Far more than we have the capacity to pursue.
The rate at which organizations can spot and fix these bottlenecks may be a skill that improves over time, and it may become the most important skill for any organization.
This gets into a lot of the ideas that I've explored around the infinite backlog, and why all of a sudden I don't think we're not going to have jobs.
Aaron Levy from Box commented on this part, saying that it points to the key element of the optimistic scenario for AI.
AI, he writes, lowers the barrier dramatically to allowing us to do more.
As a result of that, we have far more ideas than we can pursue, and the ones that we want to pursue were ultimately limited by our ability to go take on the surrounding work to execute those ideas.

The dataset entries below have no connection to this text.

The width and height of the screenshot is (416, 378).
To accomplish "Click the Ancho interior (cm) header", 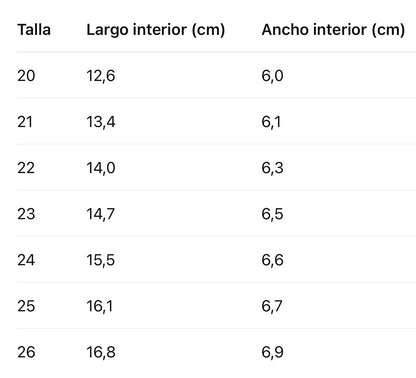I will click(x=333, y=30).
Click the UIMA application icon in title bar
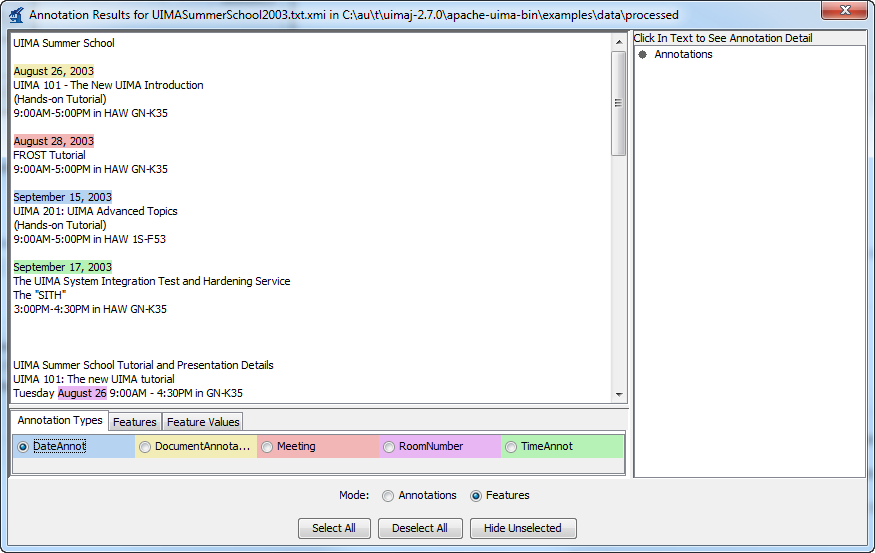Viewport: 875px width, 553px height. [16, 15]
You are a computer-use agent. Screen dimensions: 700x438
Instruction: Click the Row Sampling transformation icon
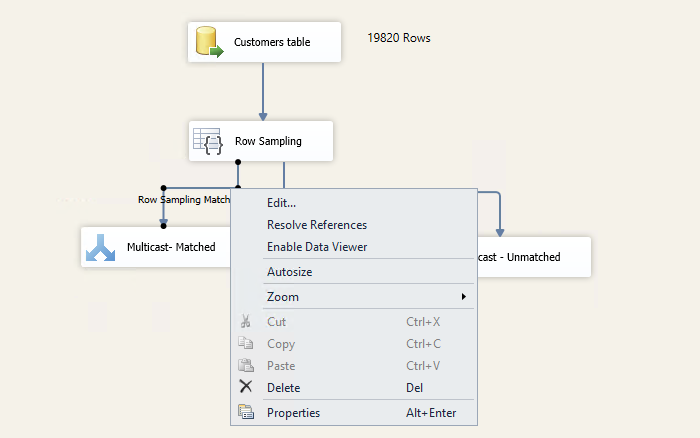pos(207,142)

There's almost no amount of AI progress that can happen where that goes away.
AI is going to let us build much more software, launch more marketing campaigns, research more drugs, and so on.
All of this work, even when augmented by agents, still ultimately requires people to manage.
Now back to Anthropic, the third scenario they point to is the full recursive self-improvement scenario, where AI systems start to build their own successors.
Now this scenario is where you see the most hand waviness from Anthropic, with them just not really knowing how to guess at all the implications of this.
The final section is the one that has been jumped all over, especially by AI safety advocates.
They write, if it were possible to effectively slow the development of this technology to give ourselves more time to deal with its immense implications, we think that would likely be a good thing.
We believe it would be good for the world to have the option to slow or temporarily pause frontier AI development to enable societal structures and alignment research to keep up with the advance of the technology.
But they write in the same breath, if a slowdown simply lets the least cautious actors to catch up technologically, it could leave everyone less safe.
Without a global coordination mechanism, companies and governments will have to make difficult decisions about safety while under competitive and geopolitical pressures.
They go through and talk about all that would be required for a slowdown or pause, noting that while none of it would be necessarily impossible in principle, pointing to, for example, the Intermediate-Range Nuclear Forces Treaty, quote, those regimes took decades to build both the infrastructure and the trust.
We don't have that long, they write.
A unilateral pause by one lab by contrast is achievable immediately, but accomplishes much less."